▶ **About this exercise**:
Precisely the lines from the one with "Student name (25, 560)" through the end of the data, both included, must make up the response, each restated word for word.
┌──
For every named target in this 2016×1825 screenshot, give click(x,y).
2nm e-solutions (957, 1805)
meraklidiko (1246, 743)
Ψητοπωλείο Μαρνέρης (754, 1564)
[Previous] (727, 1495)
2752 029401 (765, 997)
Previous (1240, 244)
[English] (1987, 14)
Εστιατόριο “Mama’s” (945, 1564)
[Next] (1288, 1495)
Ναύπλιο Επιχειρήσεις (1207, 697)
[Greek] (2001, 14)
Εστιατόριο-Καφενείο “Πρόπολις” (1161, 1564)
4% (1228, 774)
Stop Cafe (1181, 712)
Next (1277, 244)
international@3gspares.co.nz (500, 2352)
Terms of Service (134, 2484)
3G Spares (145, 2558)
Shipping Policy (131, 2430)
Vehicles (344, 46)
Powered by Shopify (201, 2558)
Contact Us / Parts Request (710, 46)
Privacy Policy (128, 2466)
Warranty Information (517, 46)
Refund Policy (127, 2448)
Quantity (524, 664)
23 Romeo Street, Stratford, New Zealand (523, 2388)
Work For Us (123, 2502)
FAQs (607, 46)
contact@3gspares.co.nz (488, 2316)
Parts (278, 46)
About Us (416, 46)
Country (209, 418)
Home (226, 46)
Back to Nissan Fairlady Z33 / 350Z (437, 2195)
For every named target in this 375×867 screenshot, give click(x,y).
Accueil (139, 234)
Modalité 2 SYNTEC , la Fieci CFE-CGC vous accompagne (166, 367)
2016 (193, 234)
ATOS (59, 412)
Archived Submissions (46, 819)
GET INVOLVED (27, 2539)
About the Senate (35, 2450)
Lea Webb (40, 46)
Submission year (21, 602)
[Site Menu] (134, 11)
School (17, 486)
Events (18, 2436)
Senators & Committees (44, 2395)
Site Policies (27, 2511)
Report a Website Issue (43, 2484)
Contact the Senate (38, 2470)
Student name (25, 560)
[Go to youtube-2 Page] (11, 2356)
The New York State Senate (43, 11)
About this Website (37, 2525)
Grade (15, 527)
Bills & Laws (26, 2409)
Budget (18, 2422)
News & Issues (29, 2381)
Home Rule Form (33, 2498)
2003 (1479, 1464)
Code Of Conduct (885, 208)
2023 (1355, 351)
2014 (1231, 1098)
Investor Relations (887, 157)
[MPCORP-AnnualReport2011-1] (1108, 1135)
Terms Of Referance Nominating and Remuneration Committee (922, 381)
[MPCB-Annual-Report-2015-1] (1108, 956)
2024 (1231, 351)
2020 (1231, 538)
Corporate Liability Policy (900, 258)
└──
▶ **Exercise response**:
Student name (25, 560)
[Go to youtube-2 Page] (11, 2356)
The New York State Senate (43, 11)
About this Website (37, 2525)
Grade (15, 527)
Bills & Laws (26, 2409)
Budget (18, 2422)
News & Issues (29, 2381)
Home Rule Form (33, 2498)
2003 (1479, 1464)
Code Of Conduct (885, 208)
2023 (1355, 351)
2014 (1231, 1098)
Investor Relations (887, 157)
[MPCORP-AnnualReport2011-1] (1108, 1135)
Terms Of Referance Nominating and Remuneration Committee (922, 381)
[MPCB-Annual-Report-2015-1] (1108, 956)
2024 (1231, 351)
2020 (1231, 538)
Corporate Liability Policy (900, 258)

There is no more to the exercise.